# TASK BRIEF
Return every row below word for word, leaving out the pictures.

# INFORMATION PROVIDED

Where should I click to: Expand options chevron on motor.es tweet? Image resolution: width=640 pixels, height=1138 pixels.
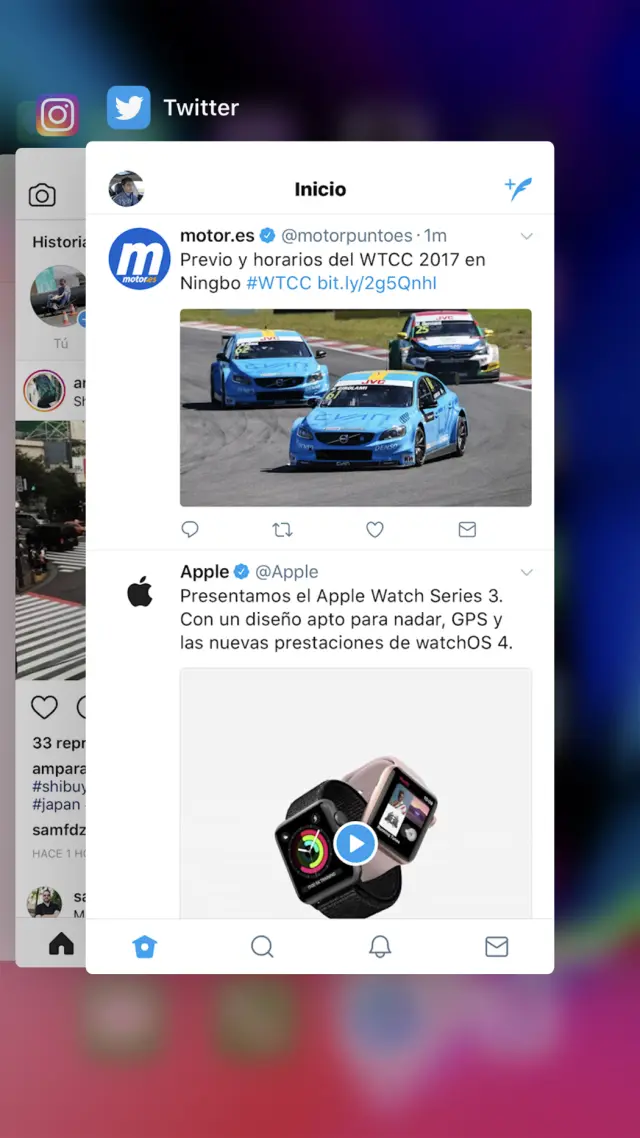pyautogui.click(x=527, y=236)
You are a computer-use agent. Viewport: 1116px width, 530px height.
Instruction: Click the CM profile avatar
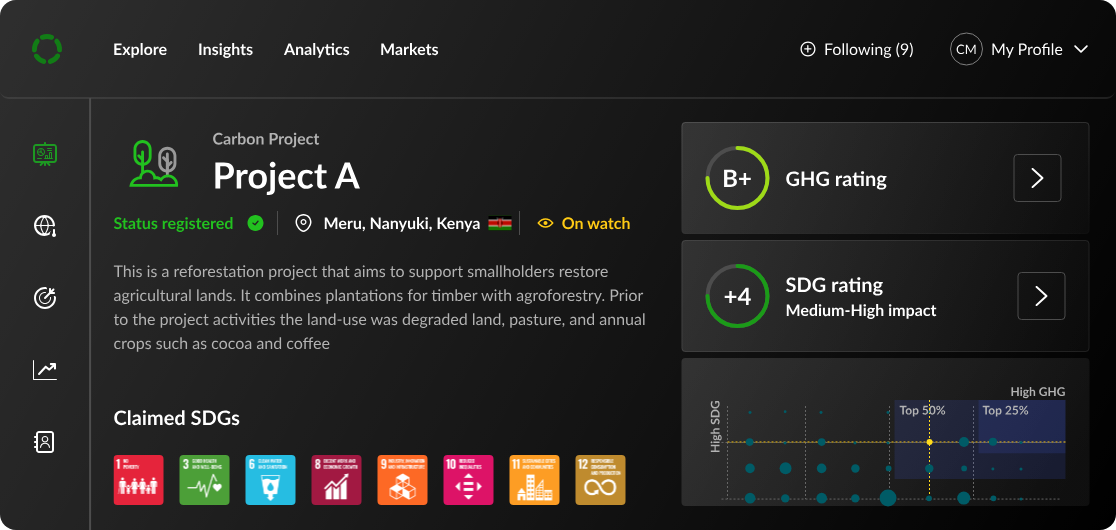click(966, 49)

# EXERCISE OUTPUT
Where should I click to: Expand options chevron on motor.es tweet? Image resolution: width=640 pixels, height=1138 pixels.
pyautogui.click(x=527, y=236)
You are a computer-use agent. Viewport: 1116px width, 530px height.
Instruction: Click the CM profile avatar
click(966, 49)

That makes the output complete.